MTA BBa_K5115050, sourced from Pisum sativum, is a cysteine-rich protein known for its high binding affinity for various heavy metals, including nickel. By sequestering excess nickel ions, MTA further reduces the potential cytotoxic effects associated with elevated nickel levels.[1] Hpn BBa_K1151001, derived from Helicobacter pylori, is characterized by its high histidine content. Its structure allows it to exist in various multimeric forms in solution. The primary function of Hpn is to bind nickel ions, with the ability to sequester up to five Ni²⁺ ions per monomer in a pH-dependent manner (optimal at pH 7.4).By binding and storing excess nickel, Hpn prevents harmful interactions between nickel ions and cellular machinery, thereby promoting the survival and functionality of E. coli in nickel-rich conditions.[2] This dual strategy, combining Hpn and MTA, enhances the overall nickel absorptivity of our engineered bacteria while simultaneously minimizing the harmful effects of nickel accumulation.

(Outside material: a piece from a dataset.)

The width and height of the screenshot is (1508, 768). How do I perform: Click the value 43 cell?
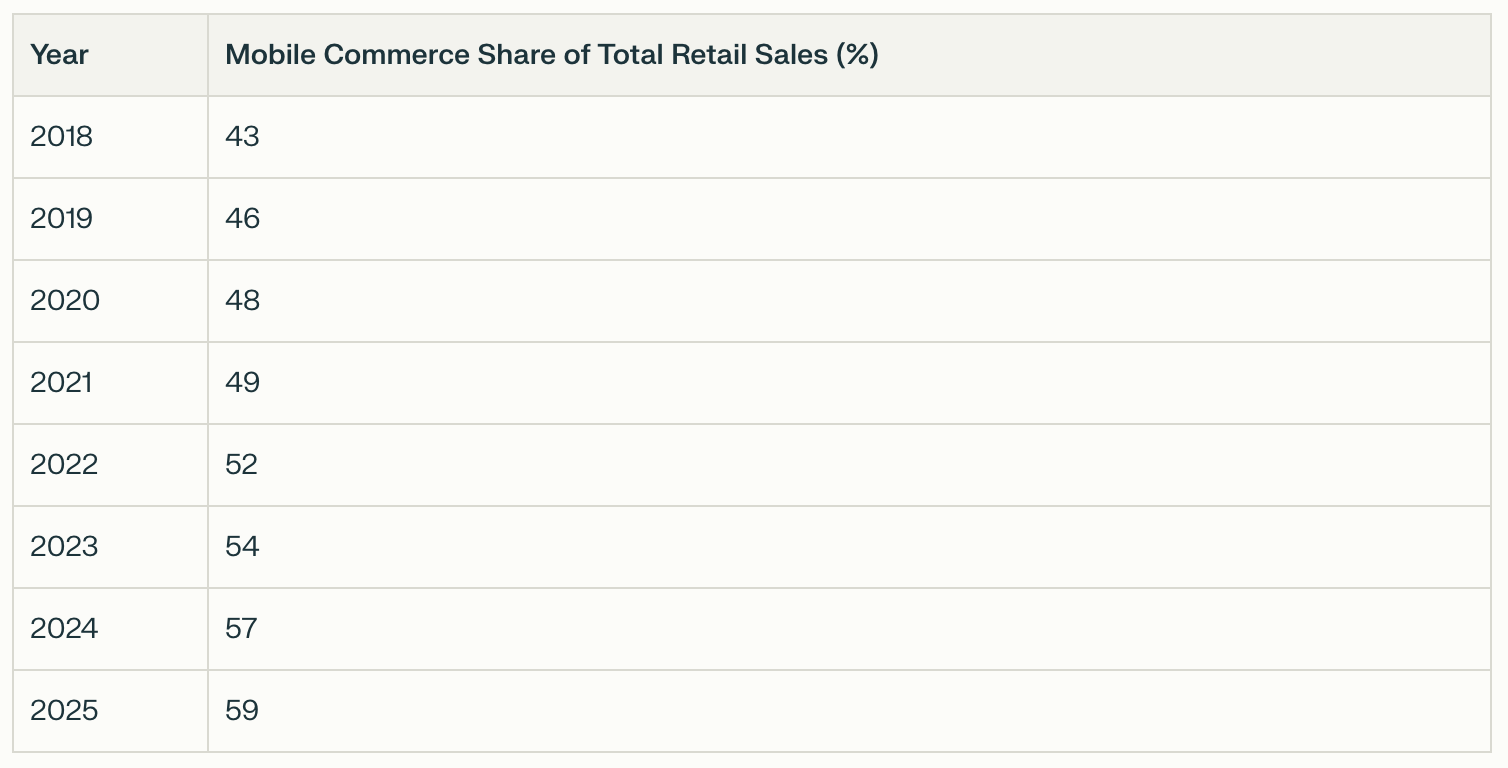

RcnR_C35L BBa_K5115000,a nickel-responsive transcriptional regulator, can optimize nickel uptake by modulating gene expression. RcnR is a tetrameric transcriptional repressor that responds to the binding of Ni(II) ions by releasing DNA, resulting in the expression of RcnA, which is responsible for nickel export from the cell.[3] By inhibiting RcnA, RcnR ensures that intracellular nickel ion concentrations remain elevated, thereby enhancing the effectiveness of our nickel absorption system. As to the nickel transporting protein, we choose to use NixA BBa_K5115071, a monomeric protein which is specifically adapted for nickel transport.[4] In our design, we don't simply introduce NixA into the E.coli. Instead, we linked it with F1v BBa_K5115085, optimizing NixA's dimerization to enhance its transporting ability.
Based on the ribozyme-assisted polycistronic co-expression system, all of the proteins above can express at a equalized level. To learn more about our pRAP system, please check part wiki of 2022 Fudan iGEM.
Usage and Biology
This part is designed to raise the absorption of nickel ions and decrease nickel's toxicity, which is the basic working module of our project. This part ensures that the nickel ions in the wastewater can be locked inside the E.coli, laying the foundation for the following processing steps.
Characterization
Sequence and Features
- 10COMPATIBLE WITH RFC[10]
- 12COMPATIBLE WITH RFC[12]
- 21INCOMPATIBLE WITH RFC[21]Illegal BglII site found at 935
- 23COMPATIBLE WITH RFC[23]
- 25INCOMPATIBLE WITH RFC[25]Illegal NgoMIV site found at 198
- 1000COMPATIBLE WITH RFC[1000]
References
- ↑ Coyle, P., Philcox, J. C., Carey, L. C., & Rofe, A. M. (2002). Metallothionein: The multipurpose protein. Cellular and Molecular Life Sciences: CMLS, 59(4), 627–647.
- ↑ Maier, R. J., Benoit, S. L., & Seshadri, S. (2007). Nickel-binding and accessory proteins facilitating Ni-enzyme maturation in Helicobacter pylori. Biometals : an international journal on the role of metal ions in biology, biochemistry, and medicine, 20(3–4), 655–664.
- ↑ Huang, H.-T., & Maroney, M. J. (2019). Ni(II) Sensing by RcnR Does Not Require an FrmR-Like Intersubunit Linkage. Inorganic Chemistry, 58(20), 13639–13653.
- ↑ Fischer, F., Robbe-Saule, M., Turlin, E., Mancuso, F., Michel, V., Richaud, P., Veyrier, F. J., Reuse, H. D., & Vinella, D. (2016). Characterization in Helicobacter pylori of a Nickel Transporter Essential for Colonization That Was Acquired during Evolution by Gastric Helicobacter Species. PLOS Pathogens, 12(12), e1006018.